En l’espèce, afin de prouver sa qualité de travailleur Monsieur …, face aux contestations afférentes du délégué du Gouvernement, verse son contrat de travail, un certificat de travail et ses deux dernières fiches de salaires. Il estime d’autre part que le lien de subordination découlerait du fait qu’il devait rendre compte de son travail au conseil d’administration.
Or, le seul fait qu’un administrateur-délégué doit se conformer aux décisions du conseil d’administration dont il fait partie, et de l’assemblée générale des actionnaires, est insuffisant pour caractériser un lien de subordination, de sorte qu’au stade actuel de l’instruction du dossier le demandeur n’a pas prouvé le lien de subordination entre lui et la société dans laquelle il prétend revêtir une occupation salariale. En effet, les seules indications vagues qu’il doit « rendre compte de son travail auprès du conseil d’administration » dont il fait lui-même partie sont insuffisantes à cet égard.
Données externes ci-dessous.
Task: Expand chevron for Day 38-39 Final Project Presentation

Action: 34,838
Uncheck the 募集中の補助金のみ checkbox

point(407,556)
Il en est de même en ce qui concerne la preuve d’une fonction technique nettement distincte. En effet, la seule indication d’avoir occupé le poste de délégué commercial sans autre précision est insuffisante pour permettre au tribunal d’apprécier si le travail que le demandeur prétend effectuer est suffisant pour répondre au critère de fonction technique nettement distincte tel que développé par les juridictions du travail. Partant, force est de constater qu’au stade actuel de l’instruction du dossier le demandeur ne prouve pas qu’il exerce une fonction technique nettement distincte de son mandat social.
Il en résulte que l’ADEM a valablement pu fonder sa décision sur les articles L.125-1 et L.126-1 du Code de Travail qui ne s’appliquent qu’aux seuls travailleurs salariés, pour refuser la garantie des créances déclarées.
Au vu de ce qui précède, les éléments avancés par Monsieur … sont insuffisants pour ébranler le bien-fondé de la décision prise par l’ADEM.
Le recours est dès lors à rejeter pour être non fondé.
Par ces motifs, le tribunal administratif, première chambre, statuant contradictoirement ;
reçoit le recours en annulation en la forme ;
au fond le dit non justifié ;
condamne le demandeur aux frais.
Ainsi jugé et prononcé à l’audience publique du 19 novembre 2008 par :
Paulette Lenert, vice-président, Marc Sünnen, juge, Claude Fellens, juge, en présence de Arny Schmit, greffier en chef.